Stern’s leaving ironically made the station a bit better because the focus
was off of him and on the other hosts, who had to step up to the plate. Many
say that Adam Carolla did an excellent job developing an entertaining
morning show; Heidi, Frosty and Frank were required reading for my former
neighbor, Jill; and Tim Conway, Jr. was at times brilliantly funny.
Or so I’m told; I rarely found anything worth my time on the station.
But whether it appealed to you or not, it was too little, too late. When Stern
left, KLSX lost its star status and people generally just didn’t pay that
much attention. I can count on one hand the number of letters and e-mails I
received regarding KLSX over the past few years, and I’d have some fingers
left over.
Essentially, KLSX was on life-support. When Bob Moore, the KLSX and
CBS manager who launched and loved the format left the company just two weeks
ago, the support was pulled. Moore was the only reason CBS still had an FM
talk station at all, having pulled them off the air everywhere but Los Angeles.
Without him, it was only a matter of time before it was canned.
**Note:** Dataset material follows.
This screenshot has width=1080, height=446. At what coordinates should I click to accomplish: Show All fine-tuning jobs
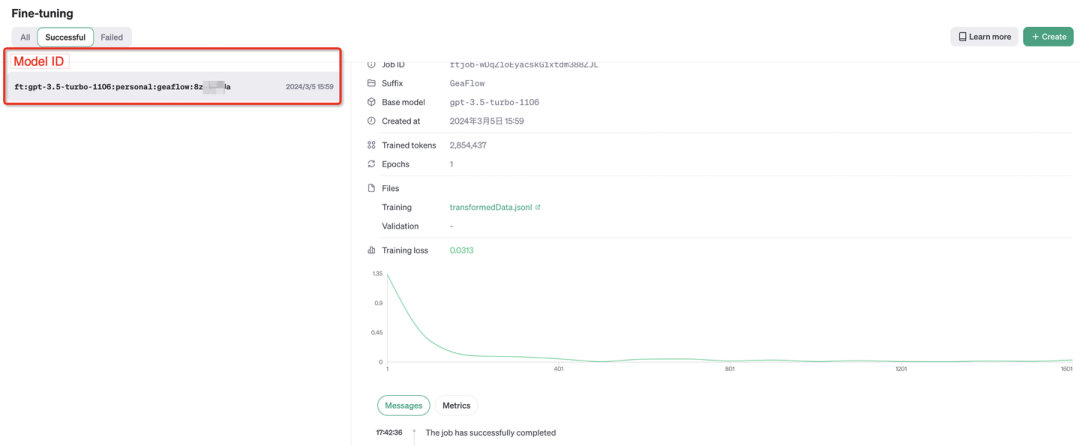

Of course Moore is now in charge of KLOS (95.5 FM) and KABC (790
AM), and he still loves the format ... want to make some bets?
Amped-Up
Replacing talk on KLSX is top-40 based Amp Radio, the first station
in years to go directly after top-rated KIIS-FM (102.7). No personalities
yet, but they are promised. Right now the station is playing 10,000 songs in
a row, which works out to about a month continuous if you figure an average
of about 4 minutes per song. Amp Radio had been on KCBS-FM’s (93.1)
HD-2 digital stream since February 22, 2008 -- almost exactly a year before
it arrived on KLSX.
Valentines Love
The whole point of last week’s mention of stations changing on or near
Valentine’s Day was to hype a web site dedicated to Pirate Radio KQLZ
(now The Sound, 100.3 FM), which fired Scott Shannon and morphed into
a dull AOR format after his last show on February 13, 1991. But I forgot to
mention any of it. So this week I send you to www.kqlz.com. History, photos,
airchecks, you name it; it’s all part of the Pirate Radio tribute site.
I just wish I could find a recording of Shannon trashing me on the air due
to comments written in this column, and when I called in to the show in response.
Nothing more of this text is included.